Congrats on the successful Turkey hunt. I have a question. I would have guessed that bird was a RIO based off of everything I have tried to gather. It seems to be a difficult thing to tell them apart from time to time. My understanding has been that Merriams have more white where as RIO's have more of the caramel color where there back meets tail. Can anyone tell me where I am going wrong?

These are the birds me and my wife shot last year that I thought looked more like Merriams.
[attachment=1:9e6bi5f2]Copy of Copy of Krystal n I double Jakes 5.2.11.jpg[/attachment:9e6bi5f2]

Here is one I guided a freind on last year that looks like a RIO to me.
[attachment=0:9e6bi5f2]Blaine first Turkey 4.20.11 001.jpg[/attachment:9e6bi5f2]


----------



## ARROWHNTR (Dec 11, 2008)

I would say sawsman's bird is a cross which is very common in the southern unit the birds tigerpincers togeather are defianatly mirriams and the last bird is definalty a rio!


----------



## sawsman (Sep 13, 2007)

Thanks guys. It was one of the funnest hunts I've ever been on, that's for sure..

I've been told it's a merriam from those who have seen it in person. They are common in this particular area. A crossbreed is possible though... that's interesting.



Bax* said:


> Its fine, dont invite ol Bax* to come along. I see how it is.....


That's because we knew you'd shoot anything that moved first! 



> Hope the fishing was good as well


The fishing was lousy. MooseHollow caught the ugliest sucker fish I've ever seen though. Twice! That gave us a chuckle and I promised him I wouldn't post a picture.


----------



## kailey29us (May 26, 2011)

Congrats on a great looking bird!!! Went out and found a few today, hopefully still there next week for my 14 y/o to shoot.


----------



## proutdoors (Sep 24, 2007)

Bax* said:


> Its fine, dont invite ol Bax* to come along. I see how it is.....
> 
> Nice bird! Glad to hear you had a good time with some good guys. Hope the fishing was good as well


Don't feel bad, they drove right past my house...coming and going....and didn't even honk! 

Nice bird, congrats!


----------



## sawsman (Sep 13, 2007)

I thought about ya as I drove through Pro, does that count? :mrgreen:


----------



## proutdoors (Sep 24, 2007)

sawsman said:


> I thought about ya as I drove through Pro, does that count? :mrgreen:


You could have all given me the one finger wave, at the minimum.....knowing .45, I am guessing ya'll did...... :O•-:


----------



## .45 (Sep 21, 2007)

proutdoors said:


> sawsman said:
> 
> 
> > I thought about ya as I drove through Pro, does that count? :mrgreen:
> ...


  

Not this time brother, I drove around the 'long' way.

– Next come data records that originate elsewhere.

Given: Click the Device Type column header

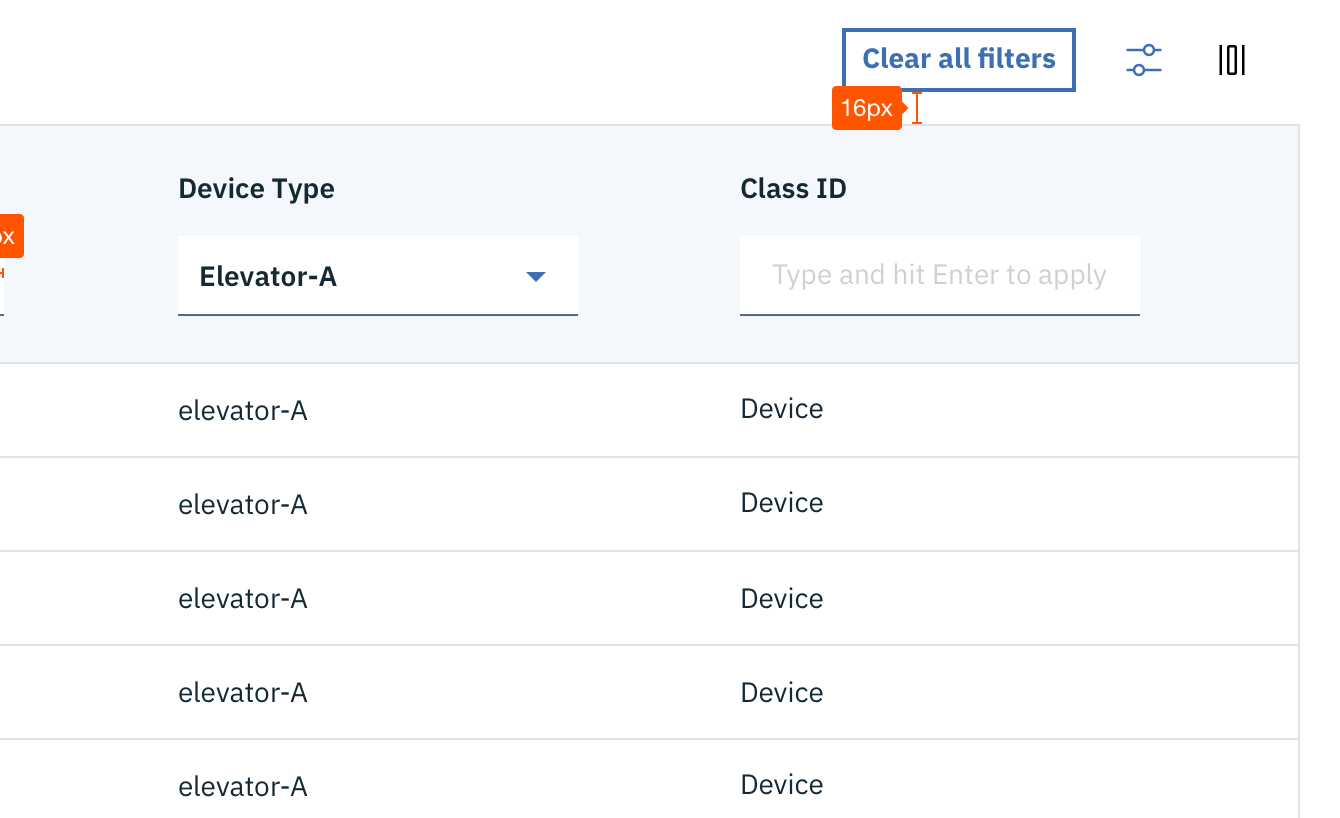Looking at the screenshot, I should (256, 188).
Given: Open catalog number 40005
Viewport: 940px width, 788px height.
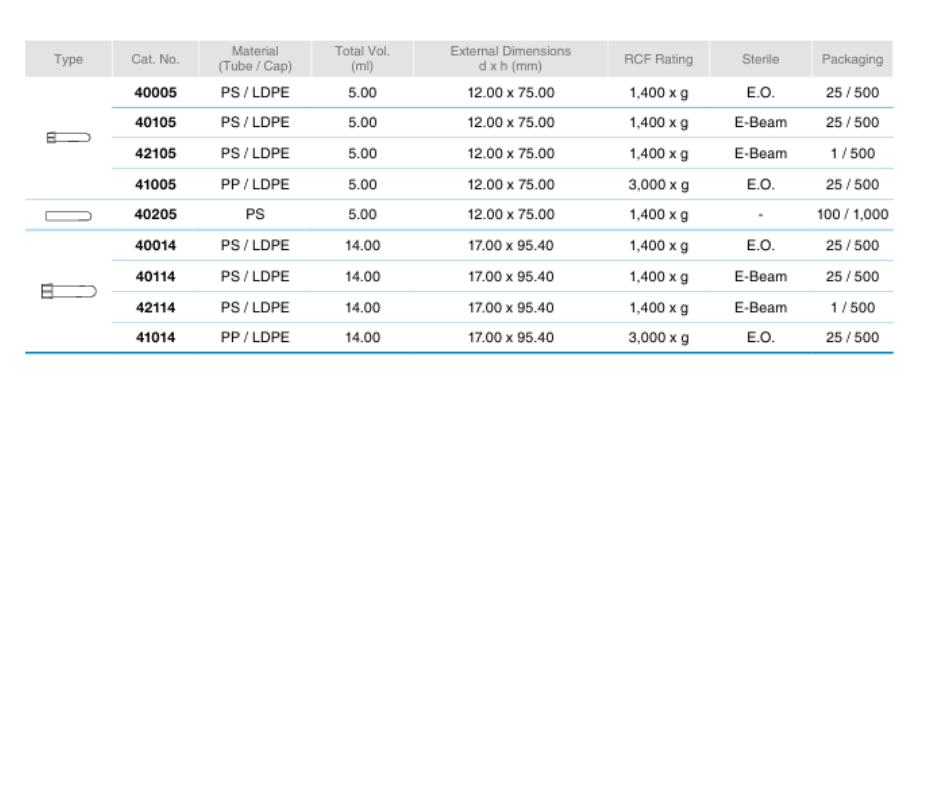Looking at the screenshot, I should click(x=155, y=92).
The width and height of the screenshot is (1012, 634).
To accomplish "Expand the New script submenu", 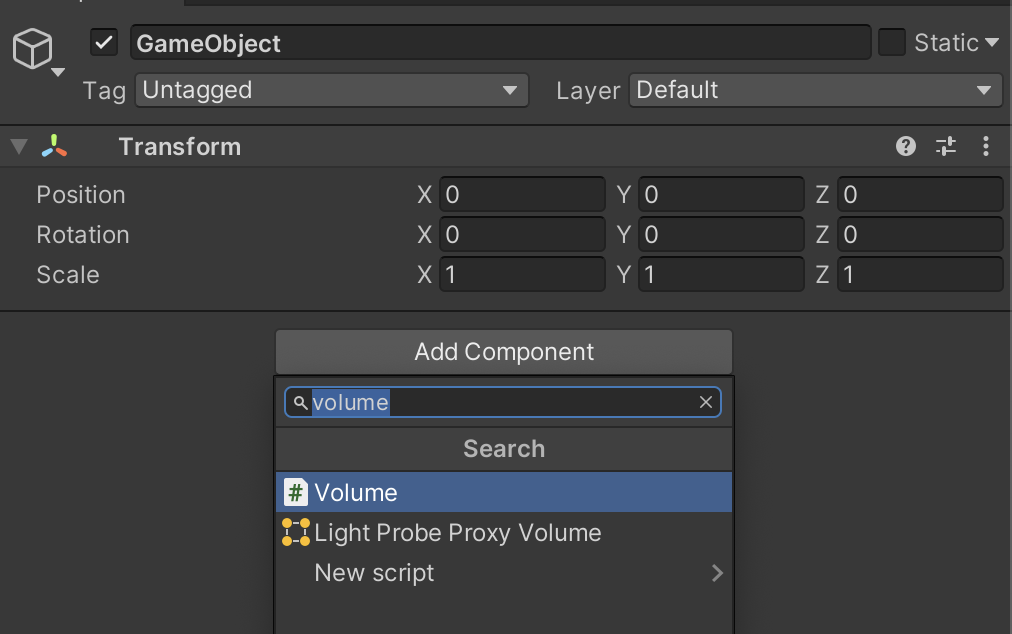I will click(x=716, y=572).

Congrats on the bird Jas....I'll provide the potatoes and gravy !! :O||:


----------



## Bax* (Dec 14, 2008)

sawsman said:


> Bax* said:
> 
> 
> > Its fine, dont invite ol Bax* to come along. I see how it is.....
> ...


Hmmm.... you talk as though you have been hunting with me before!

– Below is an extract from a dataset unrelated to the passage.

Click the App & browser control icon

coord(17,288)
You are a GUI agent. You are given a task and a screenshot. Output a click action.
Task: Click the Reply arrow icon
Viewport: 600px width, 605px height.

Some day I'll get to go call yotees with you


----------



## Moose Hollow (Apr 26, 2008)

proutdoors said:


> Bax* said:
> 
> 
> > Its fine, dont invite ol Bax* to come along. I see how it is.....
> ...


I would have stopped PRO but I wasn't sure where you lived I've tried to call but the phone # no longer works I have for you. You will have to pm me your #.

Nice job Jason it was a fun and a great hunt.

Nice to of met you .45 we will have to get together again and get some pictures or fish.


----------



## Packout (Nov 20, 2007)

Nice bird Jason. Looks like good times.


----------



## InvaderZim (Sep 7, 2007)

Gtreat report with a beautiful bird. Gorgeous feathers. Time with buddys awesome


----------